It’s easy to pick out Valentino Pascucci at the Mets’ Minor League complex in Port St. Lucie in early March. He’s massive, for one thing: Six foot six and mountainous. And he’s about a decade older than everyone but the coaches in camp early for the team’s STEP program aimed at preparing its best prospects for a long season of professional baseball.
He’s not there for the same training as 19-year-old Wilmer Flores or 21-year-old first-round draft pick Matt Harvey. He’s there hoping his early arrival will allow for some Grapefruit League at-bats with the big-league club when the David Wrights and Jason Bays rest or don’t travel, opportunities to show off in person the prodigious power he has been demonstrating in Triple-A most seasons since 2003, a few scant chances to leave the Mets’ new manager and front office impressed enough to consider him if at any point during the season they find a roster spot open and a need for some right-handed pop.
And maybe he’s there because hitting a baseball is awesome and he’s pretty damn awesome at it, and when you’re pretty damn awesome at hitting a baseball there probably aren’t many better ways to pass time than doing just that in fine Spring weather in Florida on beautifully manicured fields.
By now you must realize I’ve got a thing for Minor League mashers. I’ve followed Pascucci in particular because he has been the best in the Mets’ system for three of the past four years, and because I’ll go to my grave insisting he could have made a difference for the 2008 team that fell one game short of the playoffs, got a .624 OPS from its pinch-hitters and somewhat inexplicably carried three catchers and/or Marlon Anderson for large swatches of the season.
We all want to be Carlos Beltran, to have the unbelievable natural ability and grace and drive to achieve great things in whatever it is we endeavor. But I think the truth is, for the billions of us who are not Carlos Beltran, when we look at ourselves in the mirror and try to honestly assess our various skill sets we find we’re just average in most departments and damn near subpar in some others. If we’re lucky, we’ve got just a couple of things we’re confident we’re good at, and hopefully those things are the ones we enjoy doing. And maybe in life we’ll get a couple of times when everything just lines up right and we get a chance to do that one thing well at a most rewarding moment.
By “we,” of course, I mean “me” here. Maybe you’re good at everything. I’m pretty certain I suck at most stuff. You should see my jumpshot. Atrocious.

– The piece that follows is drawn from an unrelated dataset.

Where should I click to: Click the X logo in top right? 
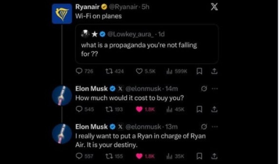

Point is, Valentino Pascucci’s not going to chase down balls in the left-center field gap like Beltran once could or steal bases at a historic clip. The guy hits home runs, he appears confident in his ability to hit home runs, and it seems like he likes hitting home runs. Again: Who wouldn’t?
And on September 24th, a couple weeks after the Mets called up Pascucci to reward him for another season of thrilling the good people of Buffalo, he got a chance to pinch-hit against Cole Hamels in the eighth inning with his team down 1-0.
Hamels is that dude none of us can really hope to be: He’s handsome (if you’re into that look), he’s unbelievably talented, he pitches for a perennial contender, and, let’s be frank, he can regularly pose for downright humiliating photos and listen to Lifehouse and Nickelback without shame because he’s probably so confident he’s better than us in every way that he just doesn’t care what anyone thinks.
But Hamels is human and Pascucci hits home runs, and if Hamels leaves something out over the plate, Pascucci’s going to do what he does. And it’s so f@#$ing awesome:
Watching it again, I regret not ranking this higher on the list. But it’s what I wrote first, so here it is.